**PROBLEM DESCRIPTION:**
Give back exactly the lines from the one that holds "Where should I" through the final line of the data; omit the pictures and add nothing.

(Saved entries)
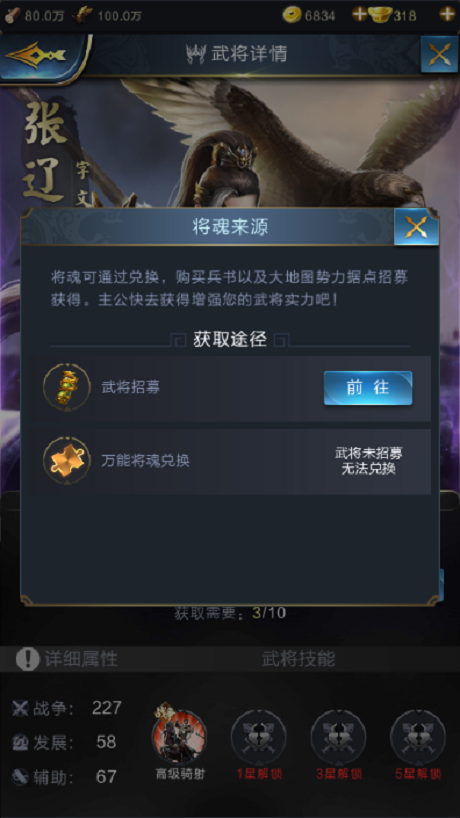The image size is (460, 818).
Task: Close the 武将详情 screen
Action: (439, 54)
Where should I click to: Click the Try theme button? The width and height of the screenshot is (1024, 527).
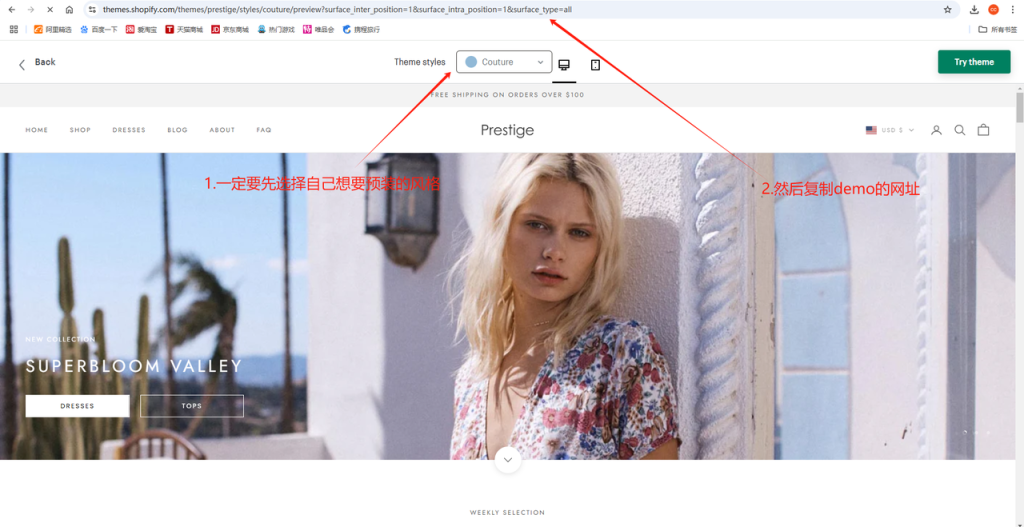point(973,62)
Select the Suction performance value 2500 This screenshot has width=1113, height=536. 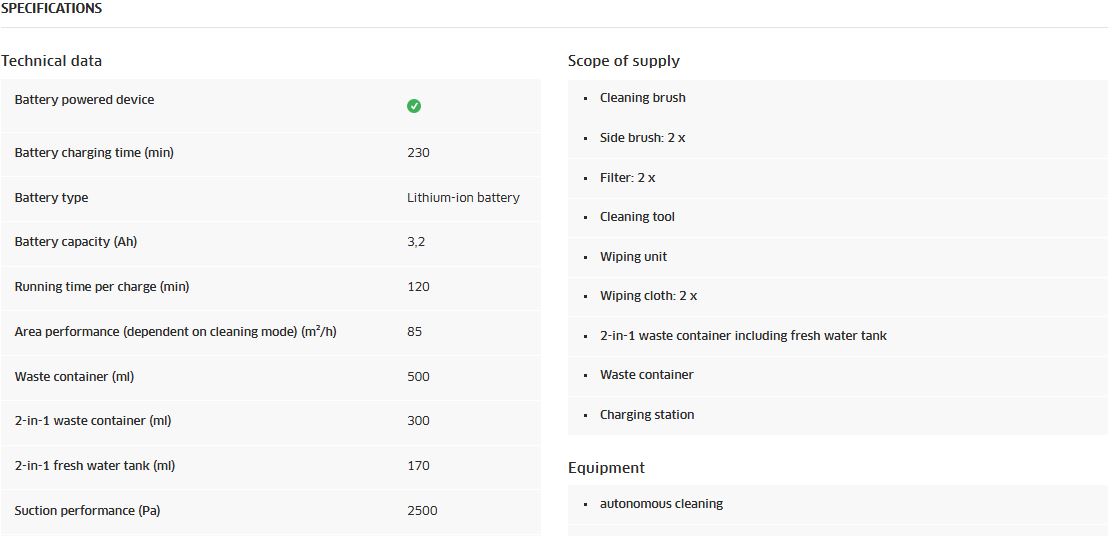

**RESULT OF THIS TASK:**
Where should I click to: Click the Try theme button? The width and height of the screenshot is (1024, 527).
point(973,62)
Select the Suction performance value 2500 This screenshot has width=1113, height=536. 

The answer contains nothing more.